This guide provides content support for Sage Journals and publishing resources for librarians, faculty, instructors, researchers, and academic students.

About Sage Journals

Sage Journals is the natural home for leading authors, editors, and societies. Publishing more than 1,000 journals, from a wide range of disciplines, Sage is here to meet your needs.

Browse our hubs for the latest top downloaded articles, special issues and full journal portfolios from each of our disciplines:

Discover Research from Advance

Welcome to Advance: Sage's community to publish preprints and forum for academics to get feedback on research prior to publication. 

Advance allows researchers within the fields of humanities and social sciences to post their work online and free of charge. Advance welcomes a variety of preprint types, including, but not limited to, original research, literature reviews, commentaries, and case studies. Once accepted, each preprint will be freely available online to the research community and peers and will benefit from our monitored commenting feature.

Learn more about Advance by visiting our About page and reviewing our Submission Guidelines.

Understanding the Peer Review Process

Peer review is "a process where scientists (aka peers) evaluate the quality of other scientists’ work. By doing this, they aim to ensure the work is rigorous, coherent, uses past research and adds to what we already know." You can learn more in this explainer from the Social Science Space.

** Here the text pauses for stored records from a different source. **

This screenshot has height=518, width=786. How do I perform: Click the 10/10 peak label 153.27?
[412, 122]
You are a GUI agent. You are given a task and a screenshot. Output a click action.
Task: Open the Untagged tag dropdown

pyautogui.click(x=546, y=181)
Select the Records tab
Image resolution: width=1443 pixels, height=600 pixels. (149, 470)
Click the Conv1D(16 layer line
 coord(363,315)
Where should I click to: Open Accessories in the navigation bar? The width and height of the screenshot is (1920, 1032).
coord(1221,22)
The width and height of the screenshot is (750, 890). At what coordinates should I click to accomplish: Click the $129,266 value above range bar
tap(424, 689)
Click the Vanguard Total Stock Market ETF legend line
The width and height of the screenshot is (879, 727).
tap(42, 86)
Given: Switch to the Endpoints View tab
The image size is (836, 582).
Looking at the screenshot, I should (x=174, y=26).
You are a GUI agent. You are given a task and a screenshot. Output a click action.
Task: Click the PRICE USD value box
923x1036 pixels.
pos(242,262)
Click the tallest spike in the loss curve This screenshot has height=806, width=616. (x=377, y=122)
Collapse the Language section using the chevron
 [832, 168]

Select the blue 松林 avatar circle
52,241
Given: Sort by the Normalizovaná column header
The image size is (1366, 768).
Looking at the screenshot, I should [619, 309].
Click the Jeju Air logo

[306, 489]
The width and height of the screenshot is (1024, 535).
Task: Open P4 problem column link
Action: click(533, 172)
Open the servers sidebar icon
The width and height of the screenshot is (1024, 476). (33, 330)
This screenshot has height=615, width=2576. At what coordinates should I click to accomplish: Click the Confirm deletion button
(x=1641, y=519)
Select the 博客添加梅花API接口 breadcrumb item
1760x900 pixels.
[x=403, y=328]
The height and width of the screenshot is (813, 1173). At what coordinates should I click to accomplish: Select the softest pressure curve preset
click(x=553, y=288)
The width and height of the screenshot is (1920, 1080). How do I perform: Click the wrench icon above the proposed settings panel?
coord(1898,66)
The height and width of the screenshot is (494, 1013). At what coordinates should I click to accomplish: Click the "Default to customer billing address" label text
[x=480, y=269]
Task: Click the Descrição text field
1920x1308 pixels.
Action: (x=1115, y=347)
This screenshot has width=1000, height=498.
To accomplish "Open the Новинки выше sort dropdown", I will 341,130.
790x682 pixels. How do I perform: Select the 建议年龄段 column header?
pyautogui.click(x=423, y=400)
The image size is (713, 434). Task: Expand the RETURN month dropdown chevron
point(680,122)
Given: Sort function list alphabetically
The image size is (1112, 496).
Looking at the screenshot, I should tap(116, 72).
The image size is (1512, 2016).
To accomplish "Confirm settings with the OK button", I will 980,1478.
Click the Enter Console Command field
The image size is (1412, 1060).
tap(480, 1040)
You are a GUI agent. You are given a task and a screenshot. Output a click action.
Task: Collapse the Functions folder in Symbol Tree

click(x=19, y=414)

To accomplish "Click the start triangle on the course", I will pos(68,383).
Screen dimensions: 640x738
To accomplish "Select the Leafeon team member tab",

Peer review brings academic research to publication in the following ways:

  • Evaluation – Peer review is an effective form of research evaluation to help select the highest quality articles for publication.
  • Integrity – Peer review ensures the integrity of the publishing process and the scholarly record. Reviewers are independent of journal publications and the research being conducted.
  • Quality – The filtering process and revision advice improve the quality of the final research article as well as offering the author new insights into their research methods and the results that they have compiled. Peer review gives authors access to the opinions of experts in the field who can provide support and insight.

Types of Peer Review

  • Single-anonymized – the name of the reviewer is hidden from the author.
  • Double-anonymized – names are hidden from both reviewers and the authors.
  • Triple-anonymized – names are hidden from authors, reviewers, and the editor.
  • Open peer review comes in many forms. At Sage we offer a form of open peer review on four journals via our Transparent Peer Review program, whereby the reviews are published alongside the article. The names of the reviewers may also be published, depending on the reviewers’ preference.
  • Post publication peer review can offer useful interaction and a discussion forum for the research community. This form of peer review is not usual or appropriate in all fields.

To learn more about the different types of peer review, see page 14 of The Nuts and Bolts of Peer Review from Sense about Science.

Please double check the manuscript submission guidelines of the journal you are reviewing in order to ensure that you understand the method of peer review being used.